As social science researchers, we must persuade reviewers to buy our ideas. I need to present the bad things before the good ones because it’s easier for people to buy the idea.

Notes

Here are some text that I highlighted in the book:

  1. Six universal principles for persuasion

    1. Reciprocation
    2. Commitment & Consistency
    3. Social Proof
    4. Authority
    5. Liking
    6. Scarcity
    1. RECIPROCATION: rule states that “…we should try to repay, in kind, what another person has provided us.”
    1. COMMITMENT & CONSISTENCY: This principle is about our “…desire to be (and to appear) consistent with what we have already done. Once we have made a choice or taken a stand, we will encounter personal and interpersonal pressures to behave consistently with that commitment. Those pressures will cause us to respond in ways that justify our earlier decision.”
  2. You tell everyone you’re running your 1st marathon in 3 months. The public announcement, or what I call “forced accountability,” will motivate you to be more consistent in your training so you hit your goal.

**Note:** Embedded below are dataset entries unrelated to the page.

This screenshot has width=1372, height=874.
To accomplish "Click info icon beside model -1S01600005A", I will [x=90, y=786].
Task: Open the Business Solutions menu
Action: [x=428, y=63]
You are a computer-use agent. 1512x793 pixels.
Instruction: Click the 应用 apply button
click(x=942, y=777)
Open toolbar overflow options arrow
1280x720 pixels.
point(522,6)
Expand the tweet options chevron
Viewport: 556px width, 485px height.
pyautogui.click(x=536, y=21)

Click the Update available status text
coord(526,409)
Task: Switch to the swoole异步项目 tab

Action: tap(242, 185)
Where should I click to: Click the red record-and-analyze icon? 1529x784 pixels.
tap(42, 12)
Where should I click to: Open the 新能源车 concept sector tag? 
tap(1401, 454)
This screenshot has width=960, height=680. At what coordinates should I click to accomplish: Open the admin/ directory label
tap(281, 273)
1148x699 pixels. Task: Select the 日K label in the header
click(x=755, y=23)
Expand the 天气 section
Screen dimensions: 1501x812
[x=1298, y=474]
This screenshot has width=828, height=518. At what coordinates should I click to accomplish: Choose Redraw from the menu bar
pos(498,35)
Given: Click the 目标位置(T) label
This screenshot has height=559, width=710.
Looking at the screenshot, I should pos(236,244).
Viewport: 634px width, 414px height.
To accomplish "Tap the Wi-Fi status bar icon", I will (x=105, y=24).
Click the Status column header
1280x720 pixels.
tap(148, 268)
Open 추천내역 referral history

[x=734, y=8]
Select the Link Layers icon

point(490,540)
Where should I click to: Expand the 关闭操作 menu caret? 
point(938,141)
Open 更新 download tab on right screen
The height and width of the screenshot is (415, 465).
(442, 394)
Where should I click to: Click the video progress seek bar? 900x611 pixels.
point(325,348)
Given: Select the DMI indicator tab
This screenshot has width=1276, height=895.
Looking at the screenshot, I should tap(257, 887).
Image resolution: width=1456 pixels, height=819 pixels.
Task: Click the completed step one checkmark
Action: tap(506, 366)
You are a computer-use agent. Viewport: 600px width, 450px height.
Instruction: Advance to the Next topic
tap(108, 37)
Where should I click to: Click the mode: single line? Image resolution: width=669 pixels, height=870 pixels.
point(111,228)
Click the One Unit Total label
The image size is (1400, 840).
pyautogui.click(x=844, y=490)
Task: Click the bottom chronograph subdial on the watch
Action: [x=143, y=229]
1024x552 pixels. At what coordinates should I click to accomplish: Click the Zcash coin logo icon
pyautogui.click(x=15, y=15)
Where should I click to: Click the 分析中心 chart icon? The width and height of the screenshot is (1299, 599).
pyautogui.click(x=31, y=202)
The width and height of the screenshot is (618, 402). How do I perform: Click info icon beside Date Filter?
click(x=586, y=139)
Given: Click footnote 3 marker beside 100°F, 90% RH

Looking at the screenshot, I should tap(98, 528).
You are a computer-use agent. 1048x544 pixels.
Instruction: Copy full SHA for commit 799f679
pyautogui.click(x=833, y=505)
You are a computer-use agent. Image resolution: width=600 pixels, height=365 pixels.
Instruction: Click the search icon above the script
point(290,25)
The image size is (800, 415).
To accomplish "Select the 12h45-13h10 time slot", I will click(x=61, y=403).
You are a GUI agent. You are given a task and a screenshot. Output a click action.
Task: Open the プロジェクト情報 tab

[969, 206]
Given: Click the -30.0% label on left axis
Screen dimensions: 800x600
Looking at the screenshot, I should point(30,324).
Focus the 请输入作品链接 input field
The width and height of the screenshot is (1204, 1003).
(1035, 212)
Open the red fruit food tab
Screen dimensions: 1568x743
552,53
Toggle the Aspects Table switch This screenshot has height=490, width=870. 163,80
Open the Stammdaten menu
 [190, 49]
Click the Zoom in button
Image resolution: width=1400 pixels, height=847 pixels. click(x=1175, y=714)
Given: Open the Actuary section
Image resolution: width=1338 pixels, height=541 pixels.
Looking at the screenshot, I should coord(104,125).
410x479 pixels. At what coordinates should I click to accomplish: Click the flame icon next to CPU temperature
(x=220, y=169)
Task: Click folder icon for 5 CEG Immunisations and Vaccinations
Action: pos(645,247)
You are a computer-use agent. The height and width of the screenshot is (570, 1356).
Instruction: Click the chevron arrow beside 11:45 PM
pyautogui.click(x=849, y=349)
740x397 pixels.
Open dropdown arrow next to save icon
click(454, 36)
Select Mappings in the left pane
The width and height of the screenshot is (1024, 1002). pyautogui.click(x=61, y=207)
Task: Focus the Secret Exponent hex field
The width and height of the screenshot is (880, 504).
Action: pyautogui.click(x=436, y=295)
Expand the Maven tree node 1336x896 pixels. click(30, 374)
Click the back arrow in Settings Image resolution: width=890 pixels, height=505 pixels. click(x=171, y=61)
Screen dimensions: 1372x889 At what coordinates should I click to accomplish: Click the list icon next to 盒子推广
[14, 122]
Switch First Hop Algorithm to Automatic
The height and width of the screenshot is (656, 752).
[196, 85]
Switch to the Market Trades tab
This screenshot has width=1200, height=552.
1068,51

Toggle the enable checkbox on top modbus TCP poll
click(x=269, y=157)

    1. SOCIAL PROOF: Social proof is what a lot of us would refer to as peer pressure, but I think it’s closer to herd behavior. This rule “…applies especially to the way we decide what constitutes correct behavior. We view a behavior as more correct in a given situation to the degree that we see others performing it.” Basically, everyone else is doing it, so I’ll do it too.
    1. LIKING: Very simply, this just means we prefer to say yes to the requests of people we know and like.
  3. Ever notice how people says “WE won!!” when their team wins, but they say “THEY lost!!” when their team loses??

    1. AUTHORITY: Very simply, people tend to follow authority figures. We are taught from a very young age that obedience to authority is right and disobedience is wrong.
    1. SCARCITY: The scarcity principle states that “…opportunities seem more valuable to us when their availability is limited.” Fans of behavioral economists may see how this ties into the concept of Loss Aversion — the fear of loss is always greater than the desire for gain.